We all know that the ICD-10 CMS grace period is ending October 1st, 2016. Providers need to be very clear and concise in their choice of diagnosis codes and in their documentation to avoid denials. The tips below will help you be sure your claims can stand up to an audit.
- Utilize evidence-based protocols for assessing the patient’s needs. These guidelines encourage accurate documentation that will support your diagnosis choice. And quality does not equal quantity in this case. Under-documenting or over-documenting can result in overlooked or inaccurate diagnosis codes.
- Document to support medical necessity. Make sure to document the reason you performed the service, outline your treatment plan for each diagnosis, and as well as clinical progression.
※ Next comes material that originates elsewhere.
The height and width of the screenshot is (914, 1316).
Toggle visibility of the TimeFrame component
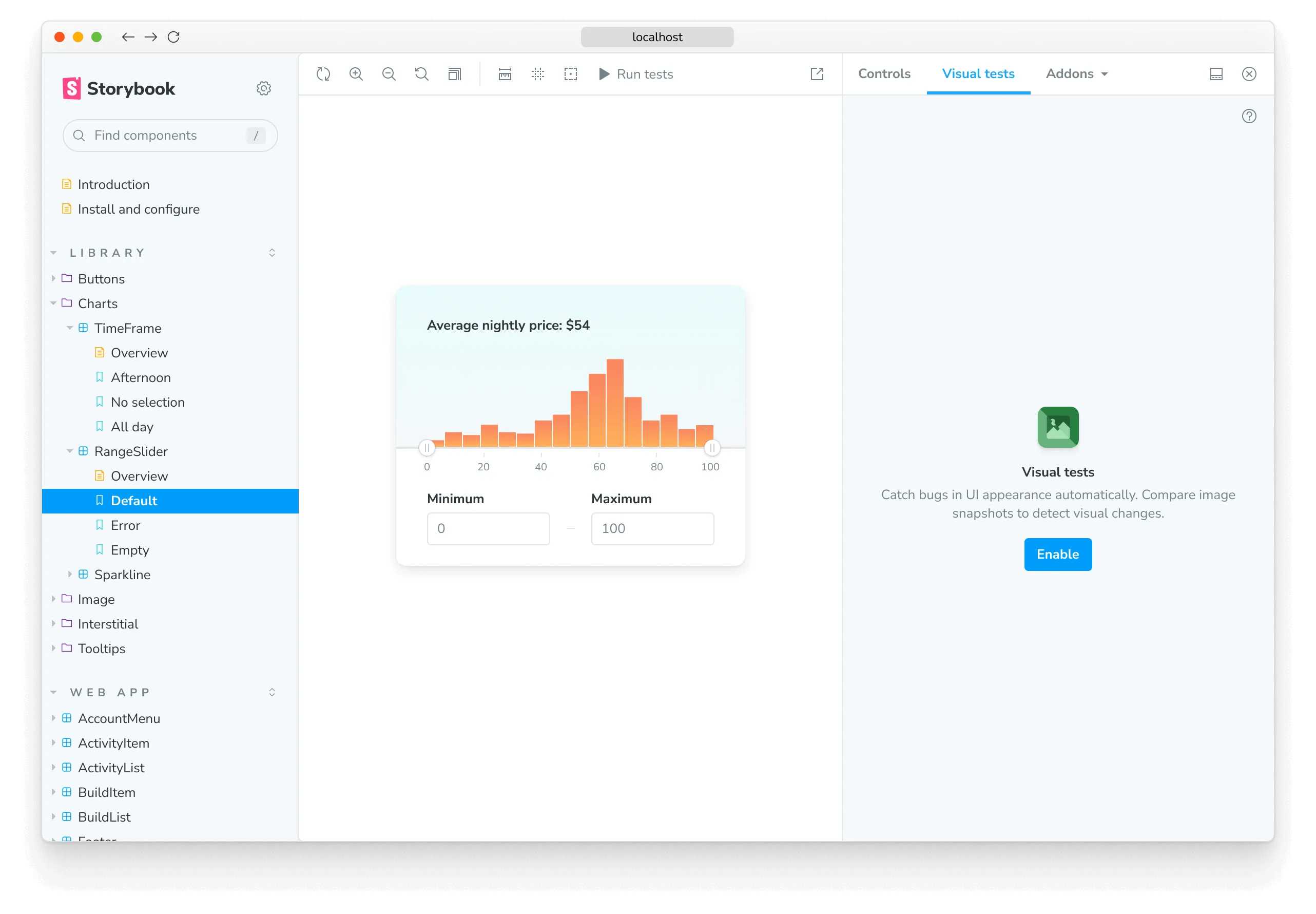tap(67, 328)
- Be sure to choose the code with the greatest degree of specificity, that accurately describes the patient’s condition. If your patient has sciatic pain on the left side, be sure to choose the code that specifies sciatica, left side.
- Utilize peer review groups and internal auditing to stay ahead of the game. Sit down with staff and compare claims to chart notes. If there is a pattern of diagnosis related denials, this is a great opportunity to look for areas of improvement.
- Avoid pattern documentation and coding. Stay away from the “cloning” method of documenting, or copying and pasting from previous chart entries. The chosen ICD-10 code must correctly reflect the patient’s actual presented condition, and the documentation should support it.
Follow these tips to submit your claims cleanly the first time and beat the auditors!